Our criteria for diagnosis of distal tarsal OA were in line with those of other publications [2,25]. However, in cases of bilateral hindlimb lameness (87% of cases) intra-articular analgesia was not always performed on the contralateral lame limb for financial and safety reasons. The condition was considered to be bilateral if radiographic changes were present in both limbs. The overall long-term success in this series was 52% for horses and 60% for individual limbs. The improvement rate seen in this series was lower than that reported by Dowling et al. [11] of 82% following treatment with MIA but comparable to other studies using corticosteroids [2,25]. Apart from the obvious differences between studies, the inclusion criteria stipulated in our study were that the diagnosis had to be achieved by a combination of positive response to intra-articular analgesia of the TMTJ and, following this, to have failed to respond to intra-articular treatment with corticosteroids. The latter feature potentially places our cases in a more problematic subset which might be less responsive to ankylosis.

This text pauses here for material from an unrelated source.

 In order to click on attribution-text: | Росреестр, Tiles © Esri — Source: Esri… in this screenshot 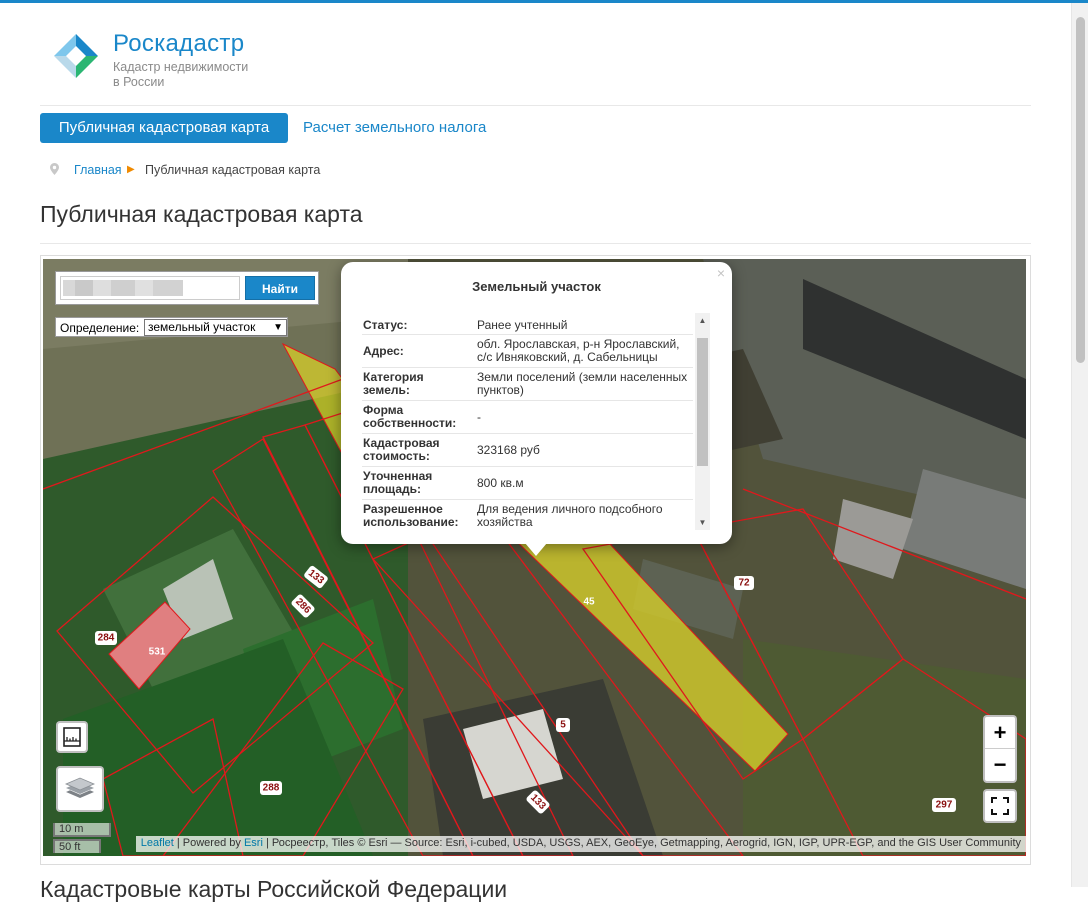, I will do `click(642, 843)`.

Since the publication of Shoemaker's report [12], ethanol has been used to treat this condition, and the presentations by Bell et al. [14] and Carmalt and Wilson [13] reported much better outcomes than those obtained in our study. We essentially followed the same treatment protocol, but a difference in population size, type, clinical history and the longer-term follow-up of our cases might account for this difference. Further comparisons between those presentations and our study can be made once more details of their work are available.

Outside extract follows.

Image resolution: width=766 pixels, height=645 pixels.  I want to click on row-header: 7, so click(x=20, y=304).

Although reasons for unsuccessful long-term response to corticosteroids are not fully understood, it is likely that more complex pathology is occurring in these joints [5]. Another reason may be the inconsistency in communication between CDTJ and TMTJs (71% were seen to communicate) and that ethanol may not diffuse as readily between the TMTJ and CDTJ as has been reported for mepivacaine [26] and methylprednisolone [27]. Further work is necessary to characterise how the method of assessing communication and the presence of joint pathology might influence the results obtained. Performing a second injection into the CDTJ joint would abolish some of these factors; however, we opted not to do this as we find it difficult to avoid partial subcutaneous injection when infiltrating this joint under pressure. This would make a contrast study difficult to interpret and subcutaneous or cunean bursa injection of ethanol likely to occur. In support of our decision are the Fisher's exact test results confirming the hypothesis that there was no relationship apparent between joint communication and outcome.

Deterioration in lameness was seen in 4/35 (11%) limbs at the 6–9 months evaluation. In 2 cases this was considered mild but, in the other 2 PITJ OA developed and they became severely lame. This complication has also occurred following MIA treatment [10,24]. This could be due to either a change in tarsal biomechanics, with distal ankylosis increasing stress in the proximal joints, or possible contamination of the proximal joint with ethanol at the time of treatment. Regardless of its cause, long-term deterioration should be seen as a potential complication and explained to owners. As has been found in many previous studies, client satisfaction was higher than objective results at reassessment. This is likely to be attributable to a placebo effect resulting from clients having paid for a new treatment, therefore having a more sympathetic view of the results achieved.

The findings of this study support the use of 70% ethanol solution for treatment of distal tarsal joint OA in cases that do not respond to corticosteroid medication. Careful case selection and accurate contrast-facilitated injection technique are mandatory to minimise potential complications of this treatment.